You are correct in that an ARM based device with recent Linux kernel incurs very little overhead.

RISC OS Linux is still RISC OS so it’s only able to use a single core as far as I know. I don’t know if there are any plans to thread any of the lower level stuff, but the usual Wimp co-operative multitasking is a gigantic can of worms discussed elsewhere on the forum. RISC OS in general needs a lot of work to be able to take advantage of multiple cores.

Hardware acceleration is an interesting one. I have no idea. What manner of hardware acceleration are you thinking about? RPi can use Khronos for OpenGLES I think, but that’s a hardware specific thing working with the Broadcom blob I believe. I think if the Linux port had hardware acceleration at any point it would be hardware, or port specific too.
As for 2D acceleration, I’m a little curious about that. The Linux port uses SDL2 for IO including a render surface for the Desktop. I’m not sure if SDL can take advantage of any harware acceleration the host has.

There is another neat feature of the Linux port. The desktop runs in an SDL window. However just RISC OS without the desktop can be run as a Linux CLI program.

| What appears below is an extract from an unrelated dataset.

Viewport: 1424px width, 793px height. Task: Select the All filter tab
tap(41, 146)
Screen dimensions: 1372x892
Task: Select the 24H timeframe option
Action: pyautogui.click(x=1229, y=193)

I haven’t as yet got RO Linux port working with desktop on my aarch64 SBC because of something weird with finding the SDL libs, but as a CLI program it absolutely flies. I couldn’t believe how fast it could do the ROM build.

Sorry if I’m being thick, but does that mean you can run mainstream apps like Photodesk, OvPro, NetSurf etc on the RO Linux port, as is possible with RPCEmu?

It is unfinished, there is no network or sound. However NetSurf works with local files, and I would expect Photodesk and OvPro to work.

From the various benchmarks posted from time to time, it would appear that the Linux port (unlike RPCEmu) doesn’t suffer from any significant emulation overhead,

People keep running the wrong sort of benchmarks and measure hardware performance instead of software performance, in particular SWI instructions are slow, when I removed most use of SWI instructions from the kernel, FileSwitch and the shared C library it compiled twice as fast. Also currently a lot of CPU time is used constantly copying the RISC OS screen memory to the screen,

What to benchmark:

• SWI Instructions
• Dynamic Areas
• OS_SynchroniseCodeAreas
• Filing System
• OS_ValidateAddress
• Interrupt Latency

and presumably can access hardware features currently unavailable to native RISC OS such as multiple cores and hardware acceleration.

No more than Rpcemu, except that programs can make Linux system calls.

Sounds like the best of all worlds – is there a downside?

Some compatibility problems, since it runs in user mode, any program that relies on privileged instructions won’t work properly. Also low level memory APIs don’t exist, and it’s unfinished. If you run it on qemu on x86-64, it may be slower than Rpcemu.